Des parents en colère...

Mère de trois enfants, Marie-Hélène Gravel a dû expliquer à son jeune fils pourquoi il ne fréquente pas l'école Saint-André-Apôtre, comme ses deux soeurs aînées. « Je lui ai dit que l'école déborde et qu'il y a des gens qui font des demandes frauduleuses. Mon fils va avoir six ans », dit-elle.

Ce qui la choque le plus c'est que si des parents mentent sur leur lieu de résidence, leur enfant au bout compte doit aussi mentir.« Il faut que l'enfant continue de mentir à l'école. C'est ce qui me renverse là-dedans, c'est que les enfants continuent de mentir », se désole-t-elle.

...d'autres prêts à tout

Des parents semblent prêts à aller très loin pour que leur enfant fréquente l'école qu'ils désirent. Dans le quartier Ahuntsic, des demandes écrites ont circulé dans les boîtes aux lettres. Un résident de la rue Tolhurst a été sollicité pour qu'il prête son adresse. « J'ai été surpris de lire cette lettre-là, en fait j'ai lu qu'il voulait utiliser mon adresse. Je n'ai pas trouvé ça correct et je n'ai pas fait suite à cette lettre », raconte-t-il.

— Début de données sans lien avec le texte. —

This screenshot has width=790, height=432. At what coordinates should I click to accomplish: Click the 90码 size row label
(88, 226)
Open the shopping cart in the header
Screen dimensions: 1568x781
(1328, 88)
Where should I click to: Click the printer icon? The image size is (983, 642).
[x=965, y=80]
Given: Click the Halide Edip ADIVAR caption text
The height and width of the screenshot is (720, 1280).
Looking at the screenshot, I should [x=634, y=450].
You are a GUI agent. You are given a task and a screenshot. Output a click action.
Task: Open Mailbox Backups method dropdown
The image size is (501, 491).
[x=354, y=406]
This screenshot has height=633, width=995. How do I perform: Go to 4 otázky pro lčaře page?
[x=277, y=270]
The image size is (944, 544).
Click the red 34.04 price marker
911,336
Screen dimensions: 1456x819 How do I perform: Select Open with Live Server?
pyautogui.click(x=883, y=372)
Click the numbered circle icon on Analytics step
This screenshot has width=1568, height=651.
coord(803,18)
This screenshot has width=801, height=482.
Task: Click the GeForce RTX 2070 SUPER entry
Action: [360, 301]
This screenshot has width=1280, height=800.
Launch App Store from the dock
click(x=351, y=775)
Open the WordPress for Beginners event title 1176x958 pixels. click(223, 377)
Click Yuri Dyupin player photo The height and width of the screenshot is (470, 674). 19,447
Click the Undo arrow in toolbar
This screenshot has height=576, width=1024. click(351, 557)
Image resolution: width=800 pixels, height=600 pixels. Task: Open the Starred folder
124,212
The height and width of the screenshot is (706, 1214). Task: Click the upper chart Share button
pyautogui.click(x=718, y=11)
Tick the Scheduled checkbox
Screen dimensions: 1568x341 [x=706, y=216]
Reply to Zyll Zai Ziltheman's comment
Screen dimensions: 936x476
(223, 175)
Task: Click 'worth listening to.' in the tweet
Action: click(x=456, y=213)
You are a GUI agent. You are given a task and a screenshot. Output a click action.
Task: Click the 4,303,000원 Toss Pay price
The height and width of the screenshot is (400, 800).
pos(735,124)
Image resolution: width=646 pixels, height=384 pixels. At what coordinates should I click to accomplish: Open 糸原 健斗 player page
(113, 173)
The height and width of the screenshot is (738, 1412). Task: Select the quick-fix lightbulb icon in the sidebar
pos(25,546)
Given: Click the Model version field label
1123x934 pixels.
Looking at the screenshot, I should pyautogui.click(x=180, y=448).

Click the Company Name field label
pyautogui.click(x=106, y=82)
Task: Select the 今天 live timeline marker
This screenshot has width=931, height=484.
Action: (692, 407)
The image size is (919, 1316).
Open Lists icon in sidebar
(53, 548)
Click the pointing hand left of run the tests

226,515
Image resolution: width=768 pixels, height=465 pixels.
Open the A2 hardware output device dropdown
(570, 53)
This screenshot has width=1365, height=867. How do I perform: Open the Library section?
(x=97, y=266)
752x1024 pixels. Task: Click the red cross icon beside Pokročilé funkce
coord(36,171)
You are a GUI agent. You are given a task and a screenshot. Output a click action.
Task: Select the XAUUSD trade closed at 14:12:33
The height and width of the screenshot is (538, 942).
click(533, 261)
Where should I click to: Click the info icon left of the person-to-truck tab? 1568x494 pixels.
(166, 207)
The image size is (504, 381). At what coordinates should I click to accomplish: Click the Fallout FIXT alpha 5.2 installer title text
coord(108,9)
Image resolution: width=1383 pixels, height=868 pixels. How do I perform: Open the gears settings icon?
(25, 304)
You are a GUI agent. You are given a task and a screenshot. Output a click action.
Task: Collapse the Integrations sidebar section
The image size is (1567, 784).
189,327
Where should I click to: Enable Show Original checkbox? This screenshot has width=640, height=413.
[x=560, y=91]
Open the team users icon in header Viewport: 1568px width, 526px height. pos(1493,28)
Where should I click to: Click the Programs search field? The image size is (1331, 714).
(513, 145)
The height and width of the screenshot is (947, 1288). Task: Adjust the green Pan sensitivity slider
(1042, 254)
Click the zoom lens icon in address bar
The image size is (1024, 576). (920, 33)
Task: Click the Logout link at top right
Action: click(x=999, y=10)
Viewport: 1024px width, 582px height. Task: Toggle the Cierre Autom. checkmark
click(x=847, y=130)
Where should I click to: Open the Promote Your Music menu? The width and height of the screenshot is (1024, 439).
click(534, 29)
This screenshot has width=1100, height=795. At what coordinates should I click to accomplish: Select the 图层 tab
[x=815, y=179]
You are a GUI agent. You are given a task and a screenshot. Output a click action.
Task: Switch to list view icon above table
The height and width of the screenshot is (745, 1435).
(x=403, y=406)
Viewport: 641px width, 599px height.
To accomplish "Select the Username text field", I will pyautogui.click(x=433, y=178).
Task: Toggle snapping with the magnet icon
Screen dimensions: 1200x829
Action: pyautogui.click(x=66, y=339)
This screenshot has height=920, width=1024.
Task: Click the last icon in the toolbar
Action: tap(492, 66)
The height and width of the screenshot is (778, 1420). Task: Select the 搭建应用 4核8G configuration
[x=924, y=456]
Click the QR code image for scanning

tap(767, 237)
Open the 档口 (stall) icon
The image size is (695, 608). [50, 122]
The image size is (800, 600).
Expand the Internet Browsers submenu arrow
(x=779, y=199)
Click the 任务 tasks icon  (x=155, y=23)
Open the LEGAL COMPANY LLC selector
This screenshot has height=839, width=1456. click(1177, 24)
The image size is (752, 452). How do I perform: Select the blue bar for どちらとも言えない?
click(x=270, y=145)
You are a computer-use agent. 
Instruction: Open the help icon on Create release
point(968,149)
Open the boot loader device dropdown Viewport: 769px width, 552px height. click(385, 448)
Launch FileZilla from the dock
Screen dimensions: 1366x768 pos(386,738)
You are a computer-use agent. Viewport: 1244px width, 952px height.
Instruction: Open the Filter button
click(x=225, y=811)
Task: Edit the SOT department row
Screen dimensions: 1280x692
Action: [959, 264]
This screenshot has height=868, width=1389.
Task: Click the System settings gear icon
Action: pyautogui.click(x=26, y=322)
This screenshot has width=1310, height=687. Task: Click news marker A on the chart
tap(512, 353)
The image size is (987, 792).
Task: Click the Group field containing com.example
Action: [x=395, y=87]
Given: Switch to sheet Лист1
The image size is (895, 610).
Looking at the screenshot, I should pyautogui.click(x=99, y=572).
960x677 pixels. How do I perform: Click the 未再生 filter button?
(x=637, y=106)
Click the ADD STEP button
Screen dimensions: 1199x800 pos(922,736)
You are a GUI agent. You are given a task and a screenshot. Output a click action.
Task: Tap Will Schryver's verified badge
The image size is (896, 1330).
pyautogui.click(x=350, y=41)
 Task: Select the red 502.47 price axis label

Les directions d'école n'ont pas l'intention de mener une vaste enquête pour dénicher les tricheurs. Sur le formulaire d'inscription, la CSDM a ajouté récemment que toute demande incluant une fausse adresse serait rejetée. Pour l'instant, c'est essentiellement la délation qui permet d'identifier les fausses adresses. Par exemple, à l'école Saint-Marc, un parent en a dénoncé un autre. « Je vous dirais que c'est délicat, mais c'est important que les gens sachent ça. On fait pas d'enquête pour vérifier chaque adresse », explique France Vézina, directrice de l'école Saint-Marc.

Même si le phénome est marginal, il a des conséquences bien réelles pour plusieurs enfants et parents.